▶ [SOURCE TEXT]
----------------
Other than that, Republican House Anna Paulina Luna is referring Federal Reserve (Fed) Chairman Jerome Powell to the Department of Justice (DOJ) for criminal charges, accusing him of perjury on two occasions. Additionally, Treasury Secretary Scott Bessent proposed a review of the whole Fed. “What we need to do is examine the entire Federal Reserve institution and whether they have been successful,” Bessent said on Monday.

XAU/USD short-term technical outlook

The daily chart for the XAU/USD pair shows it largely recovered above the 61.8% Fibonacci retracement of the $3,452.51 – $3,247.83 at around $3,374, opening the door for a recovery towards the top of the range. The same chart shows the pair is well above a now flat 20 Simple Moving Average (SMA), which consolidates at around $3,330, while the 100 SMA maintains its form bullish slope far below the shorter one, in line with the dominant bullish trend. Finally, technical indicators remain within positive levels with uneven upward strength, yet still suggesting higher highs ahead.
----------------
▶ [EXCERPTED RECORDS]
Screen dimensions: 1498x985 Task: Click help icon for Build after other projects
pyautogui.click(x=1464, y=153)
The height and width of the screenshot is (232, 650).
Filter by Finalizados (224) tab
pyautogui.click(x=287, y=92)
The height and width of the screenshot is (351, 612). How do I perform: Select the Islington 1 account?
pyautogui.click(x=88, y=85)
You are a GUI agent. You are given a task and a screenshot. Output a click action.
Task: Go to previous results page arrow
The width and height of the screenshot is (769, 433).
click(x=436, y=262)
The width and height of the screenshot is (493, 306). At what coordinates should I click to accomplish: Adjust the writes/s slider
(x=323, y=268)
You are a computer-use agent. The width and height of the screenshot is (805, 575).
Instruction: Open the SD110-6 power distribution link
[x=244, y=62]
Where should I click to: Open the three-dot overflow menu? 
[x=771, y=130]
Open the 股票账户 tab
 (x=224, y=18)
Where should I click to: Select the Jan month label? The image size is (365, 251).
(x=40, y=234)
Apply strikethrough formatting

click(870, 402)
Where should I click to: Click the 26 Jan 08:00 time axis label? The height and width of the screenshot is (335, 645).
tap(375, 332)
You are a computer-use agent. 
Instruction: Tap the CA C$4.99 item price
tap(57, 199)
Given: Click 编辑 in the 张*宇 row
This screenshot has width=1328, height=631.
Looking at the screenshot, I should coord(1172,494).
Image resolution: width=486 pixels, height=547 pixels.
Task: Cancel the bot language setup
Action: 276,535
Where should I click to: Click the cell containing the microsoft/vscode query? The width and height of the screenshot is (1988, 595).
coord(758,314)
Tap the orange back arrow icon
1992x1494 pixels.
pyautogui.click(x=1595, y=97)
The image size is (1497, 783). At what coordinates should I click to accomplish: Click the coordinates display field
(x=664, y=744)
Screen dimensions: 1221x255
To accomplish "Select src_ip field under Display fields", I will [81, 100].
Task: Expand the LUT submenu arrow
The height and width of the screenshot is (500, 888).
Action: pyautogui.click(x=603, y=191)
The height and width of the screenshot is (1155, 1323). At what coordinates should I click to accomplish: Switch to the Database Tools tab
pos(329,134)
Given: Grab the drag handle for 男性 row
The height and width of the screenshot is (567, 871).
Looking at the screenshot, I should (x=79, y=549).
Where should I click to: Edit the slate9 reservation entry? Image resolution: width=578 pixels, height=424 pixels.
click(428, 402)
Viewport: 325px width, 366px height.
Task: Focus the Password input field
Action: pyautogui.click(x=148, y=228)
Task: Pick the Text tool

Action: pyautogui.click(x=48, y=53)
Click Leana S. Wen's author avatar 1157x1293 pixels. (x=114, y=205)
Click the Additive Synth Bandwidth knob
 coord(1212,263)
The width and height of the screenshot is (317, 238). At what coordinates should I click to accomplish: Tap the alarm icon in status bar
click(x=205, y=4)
----------------
▶ [WHAT THE EXERCISE ASKS] From the gold market commentary, extract the passage starting with "XAU/USD short-term technical" and going on through "higher highs ahead.".

▶ [WRITTEN ANSWER]
XAU/USD short-term technical outlook

The daily chart for the XAU/USD pair shows it largely recovered above the 61.8% Fibonacci retracement of the $3,452.51 – $3,247.83 at around $3,374, opening the door for a recovery towards the top of the range. The same chart shows the pair is well above a now flat 20 Simple Moving Average (SMA), which consolidates at around $3,330, while the 100 SMA maintains its form bullish slope far below the shorter one, in line with the dominant bullish trend. Finally, technical indicators remain within positive levels with uneven upward strength, yet still suggesting higher highs ahead.